-- Given problem a --
Write out the records as a numbered list, from the line containing "Given: Click the save-as" down to the end of the records, and leave out any blank lines.

-- Text section --
..............................
Here’s a simple angle example. Instead of “online learning,” go with “how online learning helps working parents manage their time.” That’s a different reader, a different context, and (often) a more specific search intent.
One more thing: I keep the scope small. A good outline doesn’t try to cover everything about a topic. It covers one clear outcome.
5. How to Identify Your Main Points (Match Search Intent, Not Random Ideas)
Once your topic and angle are locked, I list the main points as reader outcomes. What do they need to know first? What do they need to do next?
For most blog posts, 3-5 main points works best. Any more and the outline starts to feel like a list of unrelated facts.
When I’m choosing main points, I use a quick test: each main point should be answerable in 1–2 paragraphs (or a short section) and should naturally lead to the next step.
Mini-case study (how this helped me): A while back, I drafted a post about “how to create online courses.” My first outline had broad sections like “course platforms,” “course design,” and “course marketing.” It sounded good… but the draft felt scattered.
After I rewrote the main points as outcomes—“pick a course idea,” “outline lessons,” “create a simple lesson format,” “set up your course page,” “promote with one channel first”—the post suddenly flowed. The reader could follow a process. My edits went way faster because each section had a job.
Use questions to keep your main points sharp, like:
- What’s the first decision the reader needs to make?
- What’s the most common mistake they should avoid?
- What examples will make this click?
- What should they do immediately after reading?
6. How to Structure with Headings and Subheadings (Make It Skimmable)
Headings aren’t decoration. They’re navigation.
What I do: I turn each main point into an H2, then I use subpoints to create H3s. If a subpoint needs a short explanation, it becomes an H3. If it’s just a note for later (like “include screenshot here”), I keep it as a bullet under the relevant H3.
Here’s a quick example of a structure that works well for most readers:
- H2: Building Your Audience
- H3: Leveraging social media (what to post, how often)
- H3: Creating shareable content (formats + examples)
- H3: Engaging with comments (what to reply + why)
Also, don’t underestimate mobile. If someone reads on their phone, they’ll skim headings first. If your headings are vague (“Tips,” “Strategies”), you’ll lose them. Make your headings specific enough that readers can predict what’s inside.
7. How to Add Supporting Details (This Is Where Quality Actually Shows Up)
Supporting details are what turn an outline from “nice structure” into something readers trust.
I like to add at least two kinds of support for each main section:
- Evidence: data, credible sources, or definitions
- Practical help: steps, examples, templates, screenshots, or “what to do next” notes
Example: if I’m including a statistic, I’ll cite it properly. For instance, the world population figure can be sourced from Worldometer’s page—https://www.worldometers.info/world-population/ (accessed on the date I’m writing, so I don’t misstate it).
And yes, examples matter. If you’re explaining a concept, include a real scenario like:
- “If you’re writing for beginners, your examples should start with simple wins.”
- “If your reader is advanced, include a comparison and show tradeoffs.”
One more tip I’ve learned the hard way: don’t add visuals just to add visuals. Put them where they help readers understand faster—like a workflow diagram, screenshot, or checklist.
8. How to Include a Call to Action (CTA) Without Being Cringey
A CTA is just the next step. It should match what the reader just learned.
..............................
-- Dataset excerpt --
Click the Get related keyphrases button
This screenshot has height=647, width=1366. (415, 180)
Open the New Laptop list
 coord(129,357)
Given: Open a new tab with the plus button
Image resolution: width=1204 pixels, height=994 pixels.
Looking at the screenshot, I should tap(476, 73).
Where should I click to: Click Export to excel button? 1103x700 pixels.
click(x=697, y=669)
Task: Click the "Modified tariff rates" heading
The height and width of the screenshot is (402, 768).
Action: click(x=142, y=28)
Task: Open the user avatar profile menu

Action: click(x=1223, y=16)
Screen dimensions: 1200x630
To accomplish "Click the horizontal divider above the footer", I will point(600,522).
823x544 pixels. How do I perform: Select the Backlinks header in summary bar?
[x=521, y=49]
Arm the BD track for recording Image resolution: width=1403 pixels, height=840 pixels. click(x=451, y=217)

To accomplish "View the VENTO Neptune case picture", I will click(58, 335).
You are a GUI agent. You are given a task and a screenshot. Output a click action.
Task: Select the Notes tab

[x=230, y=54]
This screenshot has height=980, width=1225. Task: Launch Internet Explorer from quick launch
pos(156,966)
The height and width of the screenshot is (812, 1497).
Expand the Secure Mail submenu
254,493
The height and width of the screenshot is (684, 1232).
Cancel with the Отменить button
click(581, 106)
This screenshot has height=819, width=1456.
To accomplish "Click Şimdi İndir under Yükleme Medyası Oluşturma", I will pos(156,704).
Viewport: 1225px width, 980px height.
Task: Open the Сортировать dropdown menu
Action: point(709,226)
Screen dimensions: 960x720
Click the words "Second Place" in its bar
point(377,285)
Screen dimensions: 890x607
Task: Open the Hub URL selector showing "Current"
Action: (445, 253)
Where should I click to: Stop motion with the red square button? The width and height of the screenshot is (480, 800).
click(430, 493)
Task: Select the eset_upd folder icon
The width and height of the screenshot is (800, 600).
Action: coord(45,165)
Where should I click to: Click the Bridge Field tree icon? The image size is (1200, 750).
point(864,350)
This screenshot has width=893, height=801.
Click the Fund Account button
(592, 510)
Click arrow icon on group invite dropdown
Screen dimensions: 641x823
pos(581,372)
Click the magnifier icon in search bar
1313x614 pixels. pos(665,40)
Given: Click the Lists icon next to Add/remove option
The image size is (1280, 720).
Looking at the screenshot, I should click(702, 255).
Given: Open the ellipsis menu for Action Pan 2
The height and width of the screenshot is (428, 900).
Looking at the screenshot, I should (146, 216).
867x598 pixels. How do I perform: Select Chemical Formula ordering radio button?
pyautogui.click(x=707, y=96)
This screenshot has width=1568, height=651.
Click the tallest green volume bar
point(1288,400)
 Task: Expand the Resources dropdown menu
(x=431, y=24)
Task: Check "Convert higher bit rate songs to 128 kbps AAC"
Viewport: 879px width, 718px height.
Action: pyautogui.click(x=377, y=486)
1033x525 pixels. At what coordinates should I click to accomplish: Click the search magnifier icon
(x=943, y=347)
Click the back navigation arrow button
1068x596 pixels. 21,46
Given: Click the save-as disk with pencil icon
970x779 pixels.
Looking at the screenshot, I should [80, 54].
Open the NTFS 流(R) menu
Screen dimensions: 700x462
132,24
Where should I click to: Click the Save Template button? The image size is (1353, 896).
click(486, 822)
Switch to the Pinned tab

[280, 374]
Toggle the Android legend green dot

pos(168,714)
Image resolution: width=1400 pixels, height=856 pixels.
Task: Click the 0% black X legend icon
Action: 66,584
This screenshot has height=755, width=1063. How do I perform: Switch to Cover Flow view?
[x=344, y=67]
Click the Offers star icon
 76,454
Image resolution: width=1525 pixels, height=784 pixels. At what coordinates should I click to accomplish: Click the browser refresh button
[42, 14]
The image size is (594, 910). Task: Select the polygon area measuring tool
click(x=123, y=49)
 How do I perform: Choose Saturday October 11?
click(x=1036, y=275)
..............................
-- Given problem b --
Translate this sentence from the text on outlining blog posts into Spanish: "Headings aren’t decoration."

-- Task output a --
1. Given: Click the save-as disk with pencil icon
2. 970x779 pixels.
3. Looking at the screenshot, I should [80, 54].
4. Open the NTFS 流(R) menu
5. Screen dimensions: 700x462
6. 132,24
7. Where should I click to: Click the Save Template button? The image size is (1353, 896).
8. click(486, 822)
9. Switch to the Pinned tab
10. [280, 374]
11. Toggle the Android legend green dot
12. pos(168,714)
13. Image resolution: width=1400 pixels, height=856 pixels.
14. Task: Click the 0% black X legend icon
15. Action: 66,584
16. This screenshot has height=755, width=1063. How do I perform: Switch to Cover Flow view?
17. [x=344, y=67]
18. Click the Offers star icon
19.  76,454
20. Image resolution: width=1525 pixels, height=784 pixels. At what coordinates should I click to accomplish: Click the browser refresh button
21. [42, 14]
22. The image size is (594, 910). Task: Select the polygon area measuring tool
23. click(x=123, y=49)
24.  How do I perform: Choose Saturday October 11?
25. click(x=1036, y=275)

-- Task output b --
Los encabezados no son decoración.